> _What you should do_:
Start with the first line of the material. Repeat each line exactly through the one that contains "Click the vray_01".
^^^^^^^^
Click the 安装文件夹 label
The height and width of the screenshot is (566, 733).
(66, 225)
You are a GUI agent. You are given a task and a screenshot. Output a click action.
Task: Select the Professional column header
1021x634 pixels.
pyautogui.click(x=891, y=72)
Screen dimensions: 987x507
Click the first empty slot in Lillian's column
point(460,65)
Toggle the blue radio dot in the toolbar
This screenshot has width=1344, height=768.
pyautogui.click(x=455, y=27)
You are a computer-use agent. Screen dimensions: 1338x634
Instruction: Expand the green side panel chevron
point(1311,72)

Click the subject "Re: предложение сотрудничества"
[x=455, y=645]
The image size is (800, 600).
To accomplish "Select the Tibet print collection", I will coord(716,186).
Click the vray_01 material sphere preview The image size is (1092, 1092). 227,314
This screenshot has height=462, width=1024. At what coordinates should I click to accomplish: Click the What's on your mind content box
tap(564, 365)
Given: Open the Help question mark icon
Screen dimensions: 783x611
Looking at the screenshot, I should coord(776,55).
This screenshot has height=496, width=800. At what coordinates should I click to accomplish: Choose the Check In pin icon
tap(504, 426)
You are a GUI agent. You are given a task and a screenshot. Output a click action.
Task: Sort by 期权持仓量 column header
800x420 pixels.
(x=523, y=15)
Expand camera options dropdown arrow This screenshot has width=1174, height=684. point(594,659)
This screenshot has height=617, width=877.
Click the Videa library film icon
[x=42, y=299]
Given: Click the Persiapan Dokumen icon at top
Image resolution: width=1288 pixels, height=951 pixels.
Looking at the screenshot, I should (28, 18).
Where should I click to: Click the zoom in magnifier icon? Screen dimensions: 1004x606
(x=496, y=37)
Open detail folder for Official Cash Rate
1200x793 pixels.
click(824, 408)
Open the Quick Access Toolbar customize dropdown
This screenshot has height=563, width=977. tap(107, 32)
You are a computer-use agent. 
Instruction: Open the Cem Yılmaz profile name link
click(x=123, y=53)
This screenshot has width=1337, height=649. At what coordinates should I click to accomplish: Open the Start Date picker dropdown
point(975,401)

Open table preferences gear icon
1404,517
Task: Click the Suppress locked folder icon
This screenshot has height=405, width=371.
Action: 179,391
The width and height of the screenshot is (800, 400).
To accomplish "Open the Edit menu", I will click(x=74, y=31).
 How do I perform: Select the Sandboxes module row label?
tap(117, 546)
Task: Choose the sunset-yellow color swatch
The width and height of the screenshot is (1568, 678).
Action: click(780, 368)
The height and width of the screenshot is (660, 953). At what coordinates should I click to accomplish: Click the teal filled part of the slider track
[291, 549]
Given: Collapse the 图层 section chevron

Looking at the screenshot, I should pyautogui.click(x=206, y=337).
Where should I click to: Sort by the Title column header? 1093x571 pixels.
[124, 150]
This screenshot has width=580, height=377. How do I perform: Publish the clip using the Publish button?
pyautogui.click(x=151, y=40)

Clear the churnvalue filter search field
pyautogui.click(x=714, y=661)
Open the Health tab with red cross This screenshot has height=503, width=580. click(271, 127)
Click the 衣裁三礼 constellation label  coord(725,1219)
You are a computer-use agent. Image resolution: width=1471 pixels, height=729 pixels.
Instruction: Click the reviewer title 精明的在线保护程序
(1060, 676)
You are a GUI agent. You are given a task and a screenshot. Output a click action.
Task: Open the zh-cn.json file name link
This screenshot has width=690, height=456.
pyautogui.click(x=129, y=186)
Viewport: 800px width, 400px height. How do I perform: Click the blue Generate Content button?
^^^^^^^^
> _Solution for this problem_:
Click the 安装文件夹 label
The height and width of the screenshot is (566, 733).
(66, 225)
You are a GUI agent. You are given a task and a screenshot. Output a click action.
Task: Select the Professional column header
1021x634 pixels.
pyautogui.click(x=891, y=72)
Screen dimensions: 987x507
Click the first empty slot in Lillian's column
point(460,65)
Toggle the blue radio dot in the toolbar
This screenshot has width=1344, height=768.
pyautogui.click(x=455, y=27)
You are a computer-use agent. Screen dimensions: 1338x634
Instruction: Expand the green side panel chevron
point(1311,72)

Click the subject "Re: предложение сотрудничества"
[x=455, y=645]
The image size is (800, 600).
To accomplish "Select the Tibet print collection", I will coord(716,186).
Click the vray_01 material sphere preview The image size is (1092, 1092). 227,314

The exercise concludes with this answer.